The Smith family made it out on Sunday afternoon. They walked one block to Main Street seeking help, but even that was extremely challenging. “It was the hardest walk I ever did in my life. I collapsed at the end. I could not walk,” Smith continued. “I could not breathe.”
Cassandra Garmon is a pharmacy technician at Buffalo General Hospital. She left work in the early afternoon Friday, trying to get home to her 13-year-old and 4-year-old daughters. Her car got stuck on Jefferson Avenue in Buffalo, where she remained for almost 18 hours.
“At one point in time, I’m like, ‘I do not want to die out here alone in the cold around the holidays. My kids are at home by themselves,'” Garmon said. “It was it was a lot.”
She was finally rescued by snowmobile after describing her situation on Facebook. Garmon was taken to a nearby shelter, which she recalled also lacked electricity. After another post on social media, a Good Samaritan answered her call for help and brought her home to her daughters in Cheektowaga.
“That was the biggest relief I’ve ever felt in my life,” Garmon added. “When he told me, ‘I’m outside,’ I’m like, “Yes! Oh my goodness, I can finally get home to my kids.'”
When she got home, her daughters were overwhelmed with joy. “She hugged me so tight that she literally like squeezed the air out of me,” Garmon said.

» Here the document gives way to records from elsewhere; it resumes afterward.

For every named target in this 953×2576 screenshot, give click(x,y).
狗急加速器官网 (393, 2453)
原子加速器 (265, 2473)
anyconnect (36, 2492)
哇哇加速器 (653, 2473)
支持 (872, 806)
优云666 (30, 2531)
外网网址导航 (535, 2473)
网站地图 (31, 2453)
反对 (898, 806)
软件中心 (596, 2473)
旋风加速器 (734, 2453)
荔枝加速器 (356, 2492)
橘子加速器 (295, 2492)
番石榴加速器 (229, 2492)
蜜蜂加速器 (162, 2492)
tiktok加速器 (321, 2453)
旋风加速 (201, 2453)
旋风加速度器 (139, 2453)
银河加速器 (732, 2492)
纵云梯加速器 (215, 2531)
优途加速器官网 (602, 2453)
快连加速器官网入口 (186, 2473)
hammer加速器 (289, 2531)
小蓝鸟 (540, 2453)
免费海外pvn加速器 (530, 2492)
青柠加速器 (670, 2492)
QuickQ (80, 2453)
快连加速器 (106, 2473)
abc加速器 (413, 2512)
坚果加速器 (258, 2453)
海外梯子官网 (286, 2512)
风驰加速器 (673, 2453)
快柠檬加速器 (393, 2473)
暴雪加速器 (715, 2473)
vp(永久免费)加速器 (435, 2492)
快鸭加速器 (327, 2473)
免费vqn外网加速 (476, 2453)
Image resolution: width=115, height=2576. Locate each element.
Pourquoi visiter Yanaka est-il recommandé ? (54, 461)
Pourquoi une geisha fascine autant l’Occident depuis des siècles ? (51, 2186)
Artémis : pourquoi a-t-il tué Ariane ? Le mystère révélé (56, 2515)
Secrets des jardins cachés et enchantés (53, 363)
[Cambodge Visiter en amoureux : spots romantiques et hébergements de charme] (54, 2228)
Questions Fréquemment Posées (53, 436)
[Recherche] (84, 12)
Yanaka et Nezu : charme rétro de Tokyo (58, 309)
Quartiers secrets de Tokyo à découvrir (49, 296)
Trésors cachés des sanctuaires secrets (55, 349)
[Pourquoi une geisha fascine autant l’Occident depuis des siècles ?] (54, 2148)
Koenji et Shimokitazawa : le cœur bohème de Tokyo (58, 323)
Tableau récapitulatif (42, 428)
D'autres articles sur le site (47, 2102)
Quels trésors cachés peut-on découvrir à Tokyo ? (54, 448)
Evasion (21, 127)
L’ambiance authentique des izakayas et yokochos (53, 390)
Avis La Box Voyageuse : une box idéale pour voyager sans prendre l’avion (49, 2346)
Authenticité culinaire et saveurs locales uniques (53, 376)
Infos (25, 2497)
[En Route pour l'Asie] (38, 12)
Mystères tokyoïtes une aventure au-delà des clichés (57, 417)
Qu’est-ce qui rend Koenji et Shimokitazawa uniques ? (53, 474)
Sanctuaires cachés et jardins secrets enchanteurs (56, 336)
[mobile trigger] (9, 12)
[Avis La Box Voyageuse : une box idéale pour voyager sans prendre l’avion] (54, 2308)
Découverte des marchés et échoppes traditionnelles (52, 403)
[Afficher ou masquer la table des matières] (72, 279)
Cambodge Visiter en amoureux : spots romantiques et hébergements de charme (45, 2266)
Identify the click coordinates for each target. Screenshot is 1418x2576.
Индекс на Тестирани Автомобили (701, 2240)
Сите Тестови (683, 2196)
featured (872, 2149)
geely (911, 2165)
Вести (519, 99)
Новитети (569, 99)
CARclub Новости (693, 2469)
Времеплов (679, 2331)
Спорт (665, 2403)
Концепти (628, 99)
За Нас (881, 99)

Emotional cries for help are pouring in, including from Wendy M. Her daughter and grandchildren are stuck in their Buffalo home in the suburbs. Wendy is unable to help her family, who she said is in need of medical care and is freezing. “I can’t get to them,” she said. “I have no means of getting to them—and knowing that I have grandbabies that I can’t get to, and my kids that I can’t get too. It literally tears you apart, and you feel suffocated and helpless.”
For people who are still stuck, Wendy said that this is a time for unity. “Be a friendly neighbor—don’t loot, just try to help those people in need,” she said. “This is a time where Buffalo comes together and we reach out and we hold each other’s hands and we support and help each other.”